Ik twijfel geen oogenblik of ge zult (tenzij ge ze reeds hebben mogt) als gij dezen nu ontvangt voelen dat het goed is ze te hebben en dat men dadelijk het idee krijgt er niet meer van te willen scheiden.
Als ge min of meer gewetensbezwaar mogt voelen tegen het accepteeren van deze en andere bladen, denk dan eens na – hebt ge er spijt van gehad verl. jaar die eersten meegenomen te hebben.– ’k geloof het niet – want of ’t daardoor komt of door iets anders, Uwe collectie is toch dit jaar iets geweest waar gij vroeger minder om dacht dan nu sedert. Dat spreekt ook van zelf, het is juist door die bladen zelf te hebben dat men er meer om denkt, en de indrukken duidelijk en sterk. En dus dezen zullen geloof ik dergelijke gevolgen hebben. Ze zullen meer en meer vrienden worden van U.

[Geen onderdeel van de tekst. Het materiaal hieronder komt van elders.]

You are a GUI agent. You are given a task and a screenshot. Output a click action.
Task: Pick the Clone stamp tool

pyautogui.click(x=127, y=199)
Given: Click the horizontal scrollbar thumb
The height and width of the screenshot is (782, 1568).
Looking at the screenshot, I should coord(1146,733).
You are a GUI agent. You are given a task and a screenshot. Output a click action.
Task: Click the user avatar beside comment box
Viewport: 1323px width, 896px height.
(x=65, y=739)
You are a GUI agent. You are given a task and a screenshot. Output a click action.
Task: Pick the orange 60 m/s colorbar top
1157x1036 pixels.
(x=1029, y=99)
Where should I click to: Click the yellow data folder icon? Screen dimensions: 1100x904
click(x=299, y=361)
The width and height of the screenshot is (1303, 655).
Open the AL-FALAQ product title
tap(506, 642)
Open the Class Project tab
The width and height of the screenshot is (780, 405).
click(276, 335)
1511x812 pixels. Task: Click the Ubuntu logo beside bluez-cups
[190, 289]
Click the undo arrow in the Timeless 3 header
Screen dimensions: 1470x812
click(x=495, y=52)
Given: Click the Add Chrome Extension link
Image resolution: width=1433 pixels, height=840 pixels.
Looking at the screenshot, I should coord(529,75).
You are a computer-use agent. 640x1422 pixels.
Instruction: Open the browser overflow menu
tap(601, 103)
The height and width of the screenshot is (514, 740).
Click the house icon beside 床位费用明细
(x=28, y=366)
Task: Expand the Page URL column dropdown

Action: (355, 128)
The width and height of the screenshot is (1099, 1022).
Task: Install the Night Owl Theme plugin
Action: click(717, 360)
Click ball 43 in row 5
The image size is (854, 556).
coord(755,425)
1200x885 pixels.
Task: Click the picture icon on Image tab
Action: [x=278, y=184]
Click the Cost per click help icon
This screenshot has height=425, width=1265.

Nu, ik van mijn kant heb geen spijt gehad ze U gegeven te hebben want gij apprecieert ze en beschouwd ze zooals ze beschouwd moeten worden. Er zijn er weinig die er sympathie voor hebben en ’t is er nu eenmaal zoo mee dat juist omdat gij er oog en hart voor hebt ik aan Uw vriendschap gehecht ben geworden en die moeielijk meer zou kunnen missen.
Ik dacht in vroeger jaren dat de meeste schilders zulk soort stemming en denkwijs hadden over kunst als gij en ook ik zelf doch dit is zoo niet, betrekkelijk.
Enfin genoeg hierover. Vertrouw mij in dezen en accepteer ze kort en bondig. Als ge volkomen hersteld zijt en ge komt eens hier dan krijgt ge er meer.
Ik moet U nog eens iets zeggen met betrekking tot Irish Emigrants van Hol.13 de vrouw over wie ik U schreef is als type iets als het hoofdfiguur in dat blad, n.l. de moeder met het kindje op haar arm. In ’t groot beschouwd, zonder op details te letten.
Ik kan U geen beter beschrijving van haar geven.
Nu kerel – word gaauw beter – schrijf eens spoedig – heb geen scrupules over deze zending – dank voor de Uwe nogmaals – een fermen handdruk in gedachten.